One thing we know, the way corals reproduce are pretty inefficient as the broadcast spawning only results in a small portion of viable larvae actually surviving and growing into a mature coral. But a scientist from Australia has developed a way to plant a coral reef more efficiently at scale — something akin to what IVF did for human reproduction.
Professor Peter Harrison of Southern Cross University in Lismore, New South Wales, had a breakthrough that has the potential to be a game changer. Harrison and team have not only been able to grow millions of coral larvae in tanks, but they have delivered them to a blast-damaged reef in the Philippines to quickly create a new coral population.
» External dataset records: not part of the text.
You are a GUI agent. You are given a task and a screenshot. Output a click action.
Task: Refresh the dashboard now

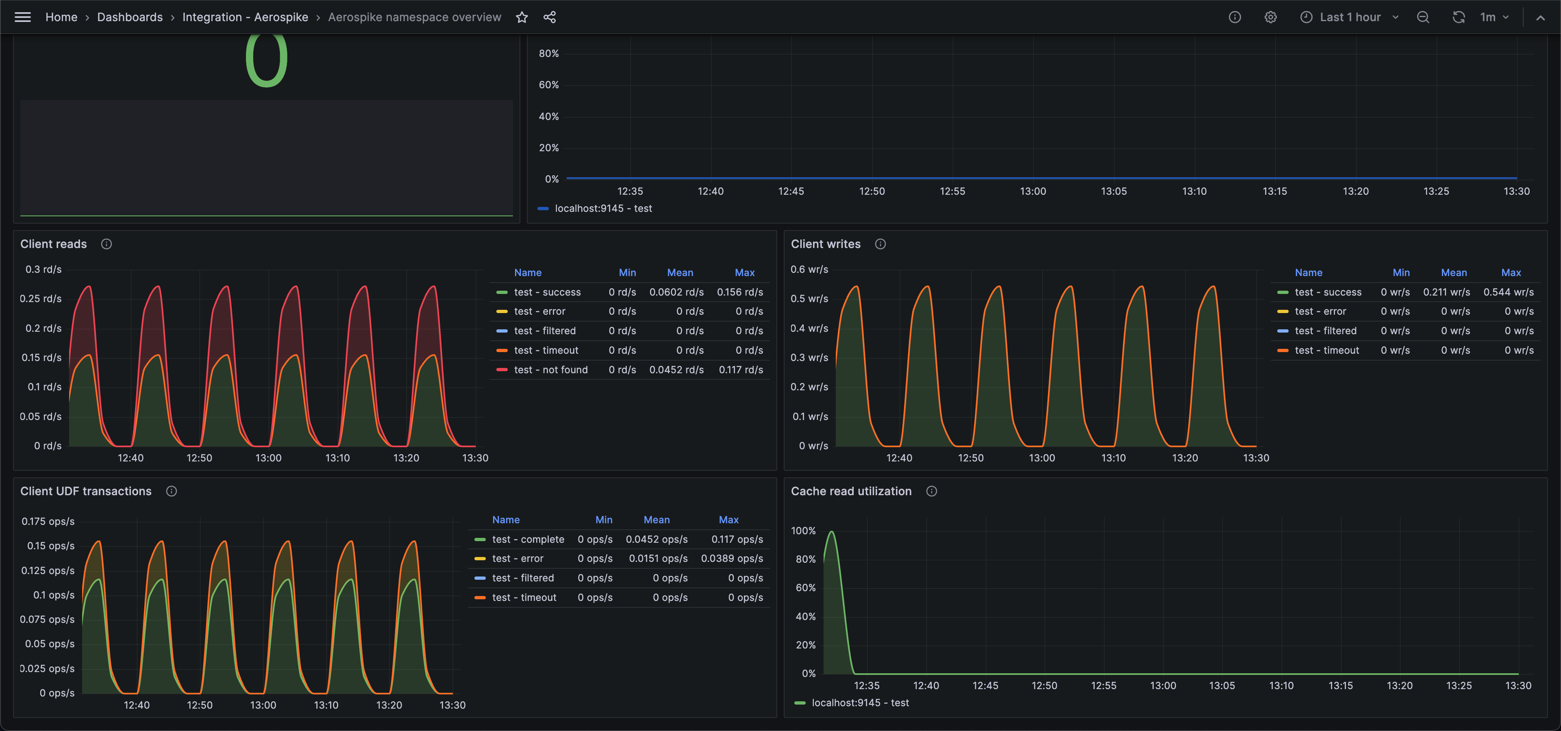pyautogui.click(x=1458, y=17)
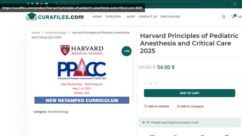Open the X (Twitter) social icon
242x136 pixels.
(x=32, y=4)
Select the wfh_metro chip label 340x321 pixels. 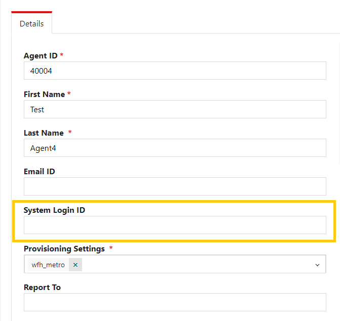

“This is the first study anywhere in the world that has successfully re-established a breeding coral population from coral larvae settling directly on the reef,” he said in an article on the Australian website SBS. “And the really exciting outcome is that surviving corals grew fast enough to get to a big enough size to start sexually reproducing themselves after three years.”
What about frag farms? Where coral frags are farmed in the ocean and later transplanted. It seemed like that technique worked pretty well, right?
“That’s the most widely used technique at the moment but we know it doesn’t work very well and sometimes it fails completely,” he adds.
However, the early results from his efforts are promising and with more research and development , we can hopefully see it make a difference to reef health on a large scale.